##### GIVEN INFORMATION #####
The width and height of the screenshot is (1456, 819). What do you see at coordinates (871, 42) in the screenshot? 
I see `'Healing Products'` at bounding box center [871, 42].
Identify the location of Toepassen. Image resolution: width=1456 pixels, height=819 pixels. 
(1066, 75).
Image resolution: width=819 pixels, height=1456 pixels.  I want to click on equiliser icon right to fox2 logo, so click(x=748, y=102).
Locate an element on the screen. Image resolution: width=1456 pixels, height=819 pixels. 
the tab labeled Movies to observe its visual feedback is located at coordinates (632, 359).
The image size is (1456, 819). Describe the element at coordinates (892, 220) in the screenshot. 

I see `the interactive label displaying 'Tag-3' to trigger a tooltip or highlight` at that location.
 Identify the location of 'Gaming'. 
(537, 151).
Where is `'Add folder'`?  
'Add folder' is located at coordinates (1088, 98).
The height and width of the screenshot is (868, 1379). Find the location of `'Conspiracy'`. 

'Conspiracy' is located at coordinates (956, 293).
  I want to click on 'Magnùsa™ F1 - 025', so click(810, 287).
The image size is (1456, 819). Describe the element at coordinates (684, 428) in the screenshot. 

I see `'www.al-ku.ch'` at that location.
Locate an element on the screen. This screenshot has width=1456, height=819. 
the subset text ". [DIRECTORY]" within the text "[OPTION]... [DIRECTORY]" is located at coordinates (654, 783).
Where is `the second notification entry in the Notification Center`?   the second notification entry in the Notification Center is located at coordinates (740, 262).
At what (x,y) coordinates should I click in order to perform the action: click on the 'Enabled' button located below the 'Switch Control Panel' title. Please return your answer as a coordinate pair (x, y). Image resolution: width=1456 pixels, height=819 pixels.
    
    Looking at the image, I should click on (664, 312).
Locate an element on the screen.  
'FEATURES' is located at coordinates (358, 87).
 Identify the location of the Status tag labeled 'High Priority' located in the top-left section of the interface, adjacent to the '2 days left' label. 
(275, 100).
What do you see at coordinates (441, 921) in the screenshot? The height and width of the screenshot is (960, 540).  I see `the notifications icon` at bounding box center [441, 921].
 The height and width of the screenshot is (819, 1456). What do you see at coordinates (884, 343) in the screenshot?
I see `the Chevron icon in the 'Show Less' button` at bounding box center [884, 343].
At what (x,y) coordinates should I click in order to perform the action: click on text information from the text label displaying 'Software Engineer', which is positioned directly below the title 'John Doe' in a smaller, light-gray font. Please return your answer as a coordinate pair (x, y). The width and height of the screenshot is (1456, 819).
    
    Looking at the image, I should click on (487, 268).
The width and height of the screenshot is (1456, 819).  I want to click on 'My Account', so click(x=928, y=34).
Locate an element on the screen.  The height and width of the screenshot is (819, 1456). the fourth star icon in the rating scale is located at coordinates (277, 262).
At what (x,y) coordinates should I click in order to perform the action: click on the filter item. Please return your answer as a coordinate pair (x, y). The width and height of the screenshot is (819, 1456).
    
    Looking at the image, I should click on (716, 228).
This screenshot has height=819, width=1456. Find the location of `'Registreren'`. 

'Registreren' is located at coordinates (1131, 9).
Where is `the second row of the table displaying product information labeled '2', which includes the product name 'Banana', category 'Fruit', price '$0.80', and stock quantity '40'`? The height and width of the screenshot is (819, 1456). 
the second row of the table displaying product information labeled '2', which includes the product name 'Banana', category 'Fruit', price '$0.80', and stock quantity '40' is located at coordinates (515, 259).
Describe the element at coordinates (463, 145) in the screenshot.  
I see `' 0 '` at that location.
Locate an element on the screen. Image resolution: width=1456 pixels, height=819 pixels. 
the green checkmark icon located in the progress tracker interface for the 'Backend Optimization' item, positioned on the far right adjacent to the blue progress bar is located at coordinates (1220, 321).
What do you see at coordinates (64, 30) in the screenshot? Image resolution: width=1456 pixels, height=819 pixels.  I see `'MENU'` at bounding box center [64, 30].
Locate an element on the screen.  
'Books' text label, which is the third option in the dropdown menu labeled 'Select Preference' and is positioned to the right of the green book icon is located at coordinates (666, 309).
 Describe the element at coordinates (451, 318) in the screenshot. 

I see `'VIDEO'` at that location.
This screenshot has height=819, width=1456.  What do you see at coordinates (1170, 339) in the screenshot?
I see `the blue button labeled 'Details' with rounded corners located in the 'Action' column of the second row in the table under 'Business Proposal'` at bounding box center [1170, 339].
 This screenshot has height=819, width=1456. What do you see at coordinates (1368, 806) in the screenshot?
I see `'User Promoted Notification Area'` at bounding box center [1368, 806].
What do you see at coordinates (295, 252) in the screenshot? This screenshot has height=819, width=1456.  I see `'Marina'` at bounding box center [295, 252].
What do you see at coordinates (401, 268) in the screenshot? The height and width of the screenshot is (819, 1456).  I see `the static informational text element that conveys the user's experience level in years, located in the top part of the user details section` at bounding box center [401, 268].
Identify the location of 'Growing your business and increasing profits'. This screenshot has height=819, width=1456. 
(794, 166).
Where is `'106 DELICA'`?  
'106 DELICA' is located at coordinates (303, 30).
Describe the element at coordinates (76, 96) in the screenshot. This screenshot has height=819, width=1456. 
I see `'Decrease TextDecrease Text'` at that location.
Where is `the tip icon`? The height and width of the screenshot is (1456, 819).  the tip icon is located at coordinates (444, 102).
#####
→ YOUR OBJECTIVE
Pick out every line of the material above that contains the word "interface", and copy each of those lines in full. Matching is case-sensitive.

→ COMPLETE OUTPUT
 Identify the location of the Status tag labeled 'High Priority' located in the top-left section of the interface, adjacent to the '2 days left' label. 
the green checkmark icon located in the progress tracker interface for the 'Backend Optimization' item, positioned on the far right adjacent to the blue progress bar is located at coordinates (1220, 321).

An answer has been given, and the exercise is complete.